Stored data:
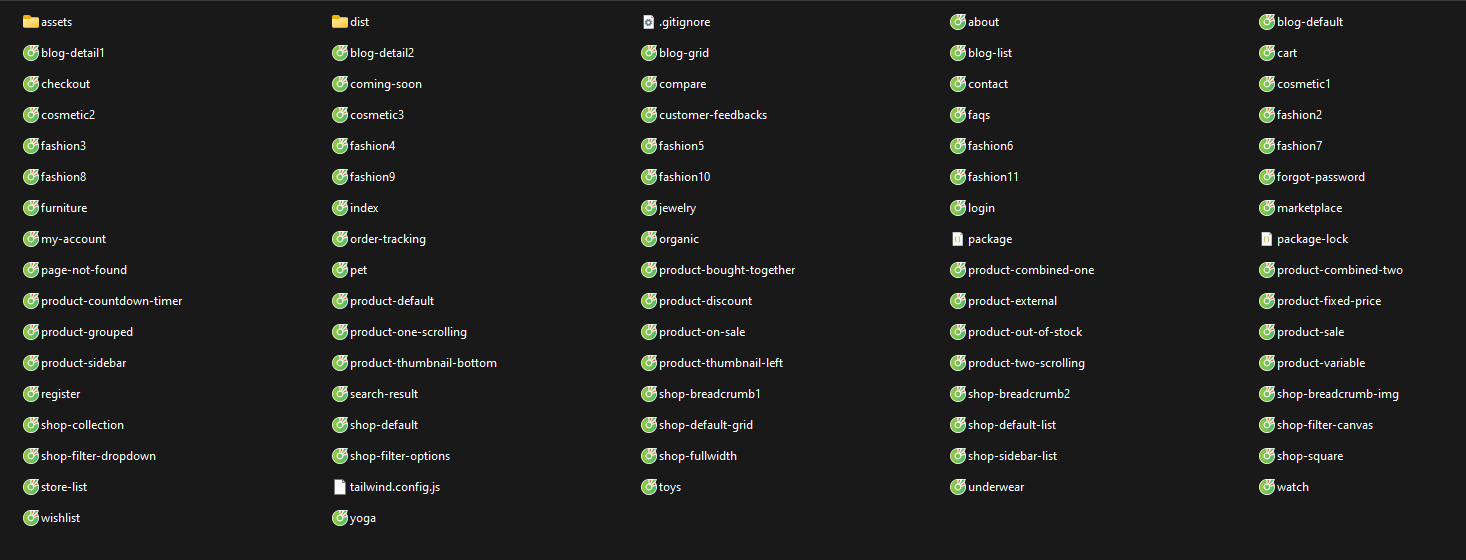Click the tailwind.config.js file icon
The height and width of the screenshot is (560, 1466).
[339, 487]
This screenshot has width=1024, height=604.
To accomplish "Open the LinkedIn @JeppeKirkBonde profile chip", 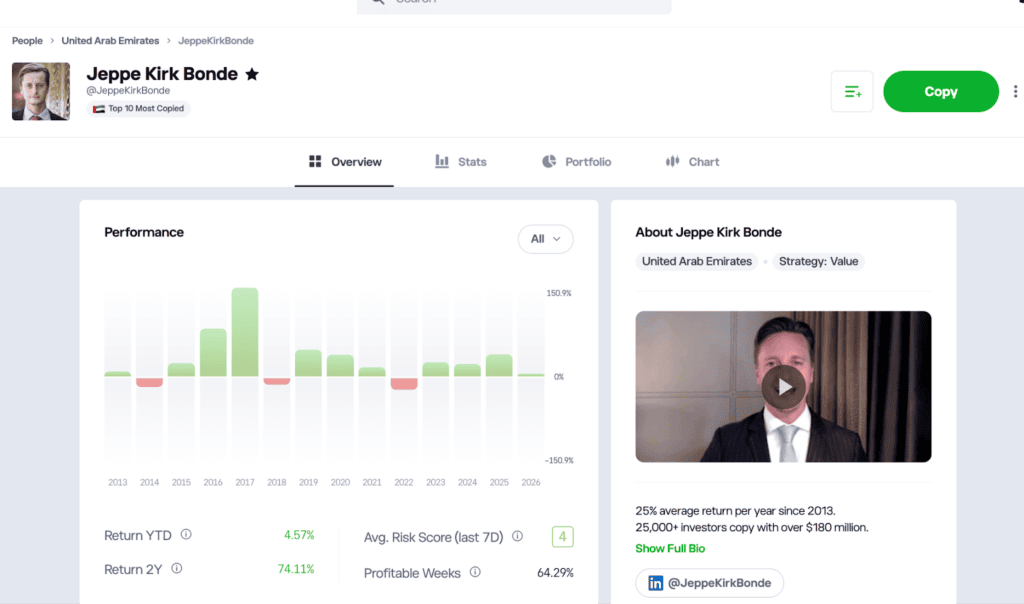I will click(x=709, y=583).
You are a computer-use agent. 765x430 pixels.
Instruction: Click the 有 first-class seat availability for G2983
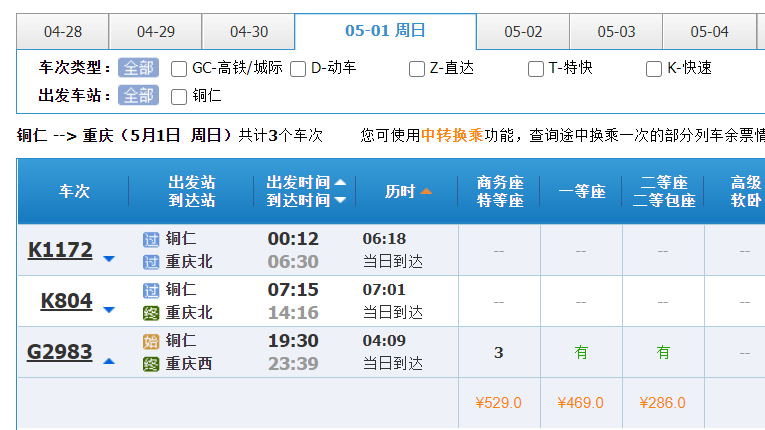coord(581,353)
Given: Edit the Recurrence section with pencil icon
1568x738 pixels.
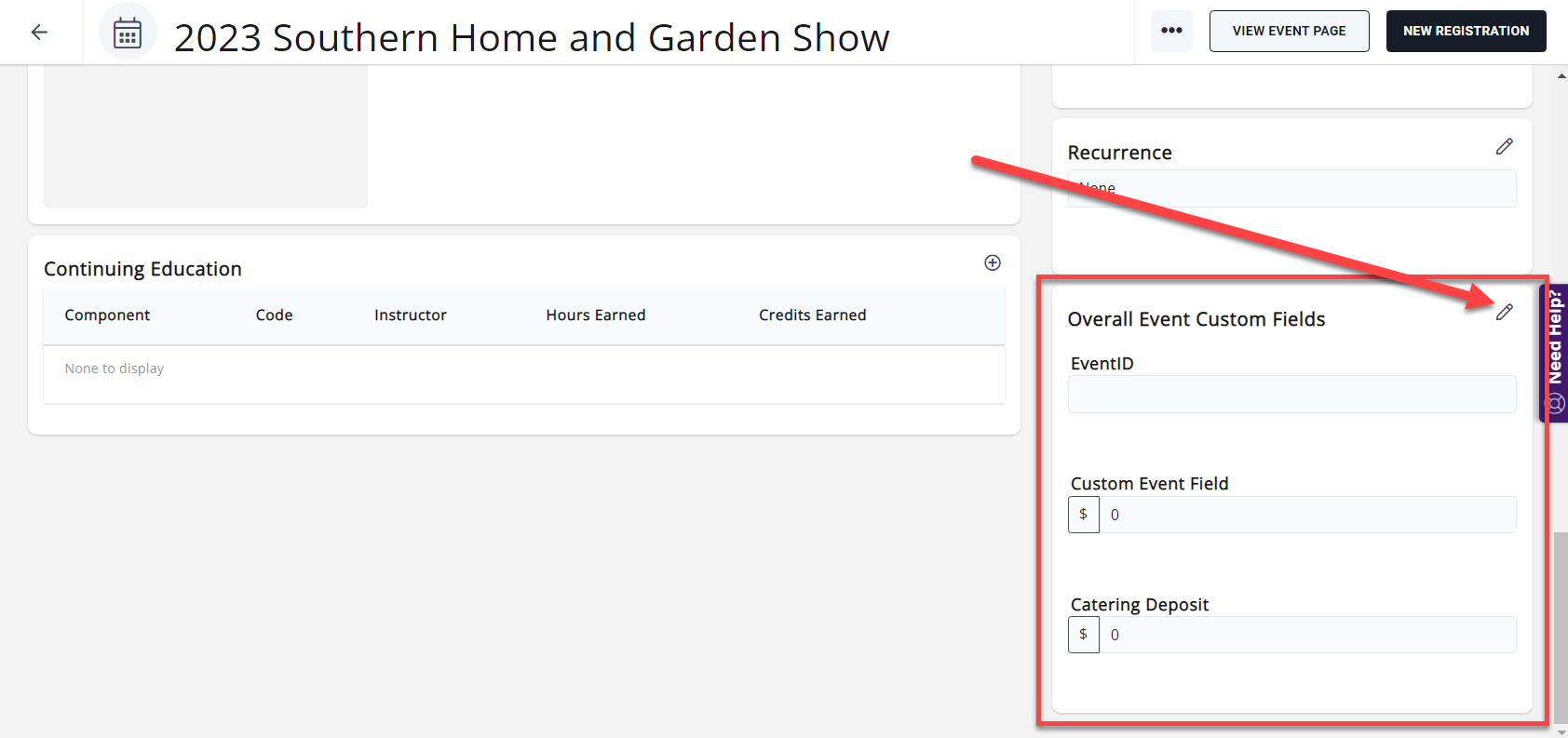Looking at the screenshot, I should pos(1504,147).
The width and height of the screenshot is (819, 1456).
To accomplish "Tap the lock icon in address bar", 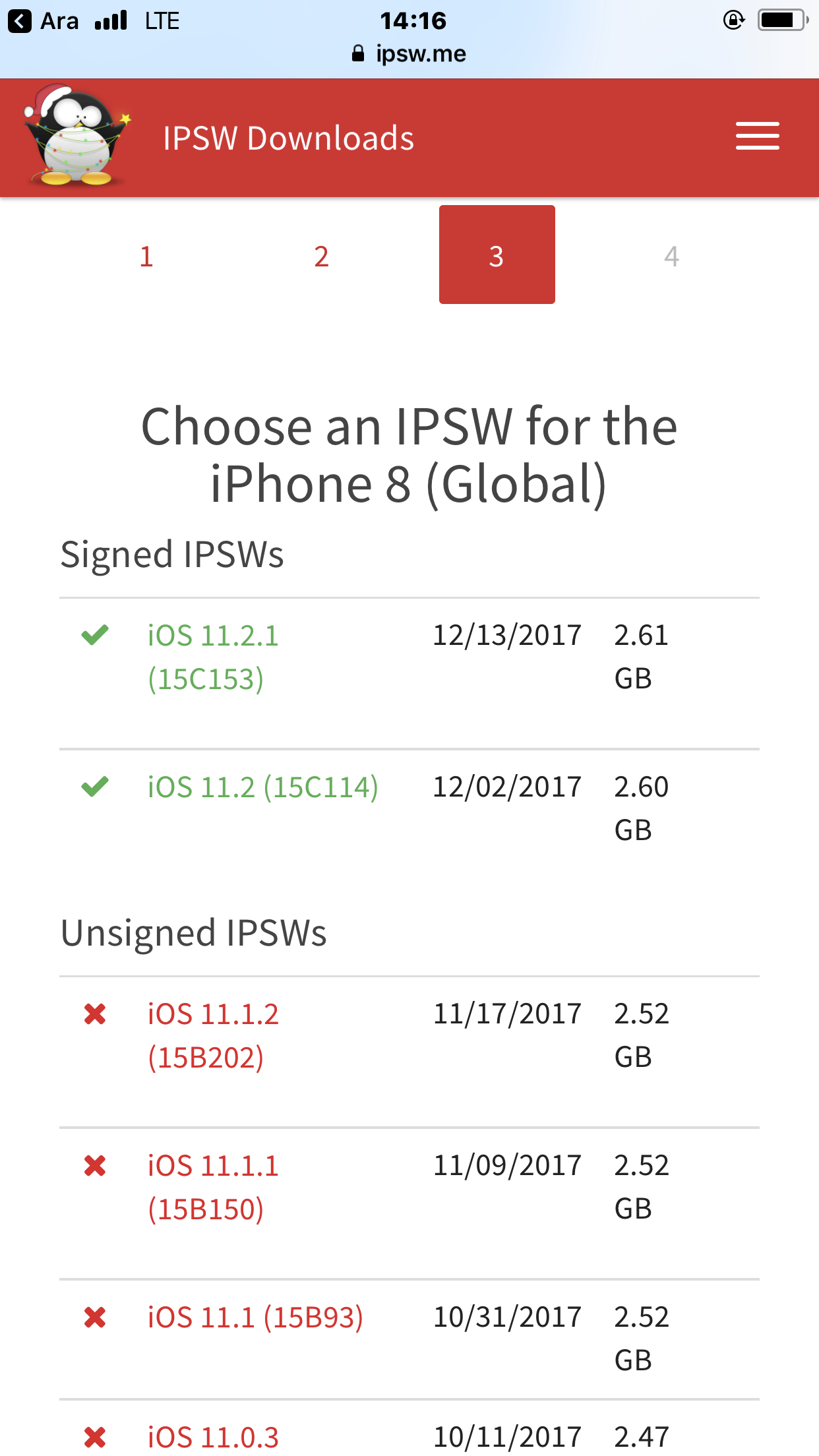I will coord(358,53).
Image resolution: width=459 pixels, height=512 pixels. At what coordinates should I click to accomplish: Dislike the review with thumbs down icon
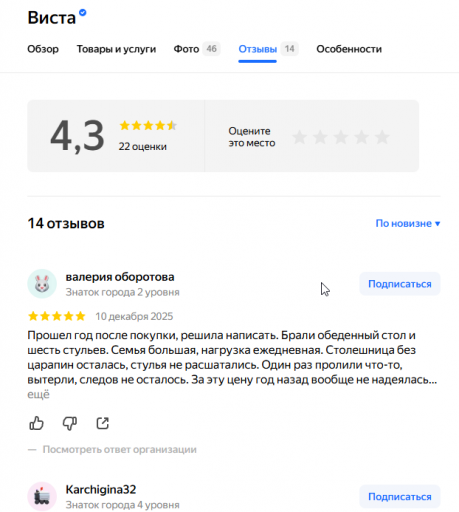pyautogui.click(x=70, y=423)
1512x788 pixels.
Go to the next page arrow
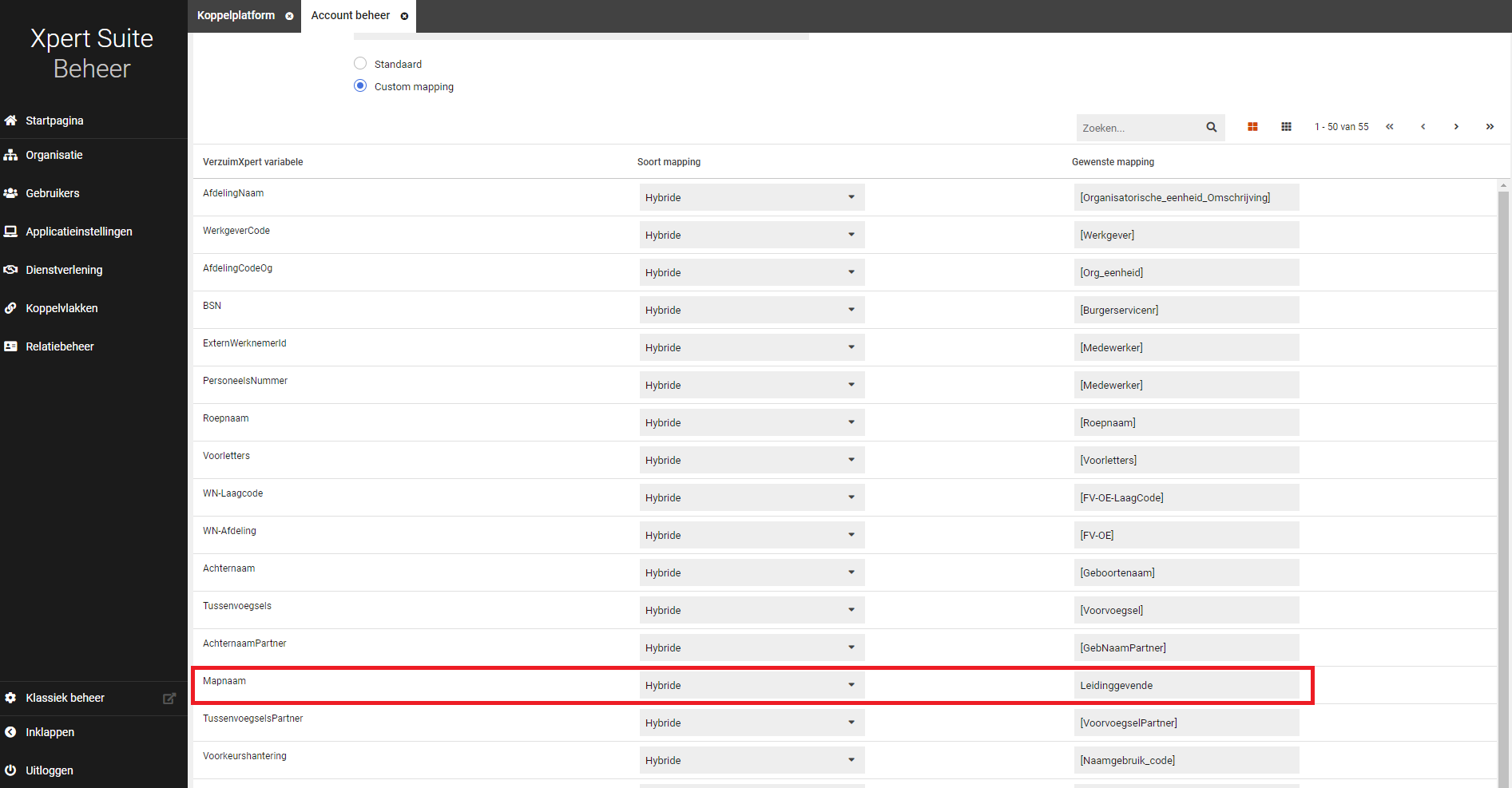tap(1456, 127)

**TASK OBJECTIVE:** Find the line containing "Image resolution: width=459" in the records above, then copy it and every line after it exactly, through the last one, without any pictures.

**RESULT OF THE TASK:**
Image resolution: width=459 pixels, height=512 pixels. At what coordinates should I click to accomplish: Dislike the review with thumbs down icon
pyautogui.click(x=70, y=423)
1512x788 pixels.
Go to the next page arrow
tap(1456, 127)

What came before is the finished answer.